従来のペルチェ素子の概略構成を示す断面図である。 本発明の第1実施形態に係るDNA増幅装置の概略構成を示す上面図である。 図2のDNA増幅装置の温度素子の金属製ウェルの概略構成を示す斜視図である。 装着部に直接装着される対象物の一例であるプラスチックチューブの概略構成を示す側面図である。 図2のDNA増幅装置の温度素子の金属製ウェルの概略構成を示す斜視図である。 本発明に係る厚み寸法が薄い金属製ウェルを有する温度素子を備えるDNA増幅装置を用いてPCR法の試験を行った場合における、DNA検体(反応溶液)の温度の時系列変化を示す図である。 従来の厚み寸法が厚い金属製ウェルを有する温度素子を備えるDNA増幅装置を用いてPCR法の試験を行った場合における、DNA検体(反応溶液)の温度の時系列変化を示す図である。 本発明に係る厚み寸法が薄い金属製ウェルを有する温度素子を備えるDNA増幅装置を用いてPCR法の試験を25サイクル行った場合における、DNA検体(反応溶液)の温度の時系列変化を示す図である。 同一条件によるPCR法の試験を、従来の金属製ウェルを有する温度素子を備える従来のDNA増幅装置を用いて行った場合と、本発明に係る金属製ウェルを有する温度素子を備えるDNA増幅装置を用いて行った場合との比較を示す図である。 第2実施形態に係るDNA増幅装置の概略構成を示す斜視図である。 第3実施形態に係るDNA増幅装置の概略構成を示す斜視図である。
以下、本発明の一実施形態を図面に基づいて説明する。
[第1実施形態]
図2は、本発明の第1実施形態に係るDNA増幅装置51の概略構成を示す上面図である。

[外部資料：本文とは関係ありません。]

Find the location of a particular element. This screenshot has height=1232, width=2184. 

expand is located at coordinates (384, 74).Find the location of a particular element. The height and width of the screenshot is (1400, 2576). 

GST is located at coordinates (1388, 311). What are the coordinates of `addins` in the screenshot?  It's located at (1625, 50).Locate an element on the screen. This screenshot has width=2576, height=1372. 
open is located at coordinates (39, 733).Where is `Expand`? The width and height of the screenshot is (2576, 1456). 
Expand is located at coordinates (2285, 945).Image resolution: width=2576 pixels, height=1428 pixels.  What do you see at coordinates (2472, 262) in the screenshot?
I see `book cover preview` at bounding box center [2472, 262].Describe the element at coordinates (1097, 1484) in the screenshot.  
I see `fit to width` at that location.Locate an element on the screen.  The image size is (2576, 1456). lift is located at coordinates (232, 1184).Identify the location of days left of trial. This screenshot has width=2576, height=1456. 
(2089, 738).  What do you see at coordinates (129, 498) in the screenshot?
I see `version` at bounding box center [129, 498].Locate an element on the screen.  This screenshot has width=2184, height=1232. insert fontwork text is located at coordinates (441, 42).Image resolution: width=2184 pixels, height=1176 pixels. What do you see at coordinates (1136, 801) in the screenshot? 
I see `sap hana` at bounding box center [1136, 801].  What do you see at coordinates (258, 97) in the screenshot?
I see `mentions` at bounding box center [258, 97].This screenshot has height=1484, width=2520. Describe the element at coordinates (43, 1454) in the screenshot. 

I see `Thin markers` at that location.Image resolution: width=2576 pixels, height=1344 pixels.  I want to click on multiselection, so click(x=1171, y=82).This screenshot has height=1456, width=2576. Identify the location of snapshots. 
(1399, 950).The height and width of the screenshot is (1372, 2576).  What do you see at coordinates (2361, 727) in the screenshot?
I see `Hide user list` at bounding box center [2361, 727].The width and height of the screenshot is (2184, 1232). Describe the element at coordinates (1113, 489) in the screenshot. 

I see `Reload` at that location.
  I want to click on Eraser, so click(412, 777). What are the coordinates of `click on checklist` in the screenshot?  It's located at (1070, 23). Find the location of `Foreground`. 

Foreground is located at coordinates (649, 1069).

DNA増幅装置51は、温度素子61と、温度制御部62と、水冷部63とを備える。温度素子61は、ペルチェ効果により対象物を冷却又は加熱すべく、金属製ウェル71と、p型半導体72P及びn型半導体72Nの組と、電極兼放熱板73P,73Nと、水管74P,74Nとを備える。
図2に示すように、電極兼放熱板73Pには水管74Pが、電極兼放熱板73Nには水管74Nが、それぞれ接続されている。水冷部63は、水管74P,74Nの各々に水を流すことで、電極兼放熱板73P,73Nの各々を冷却して一定温度に保つ。即ち、電極兼放熱板73P,73Nは、図1の従来のペルチェ素子1の放熱板21Bと同様の機能(以下、「放熱板機能」と称する)を有している。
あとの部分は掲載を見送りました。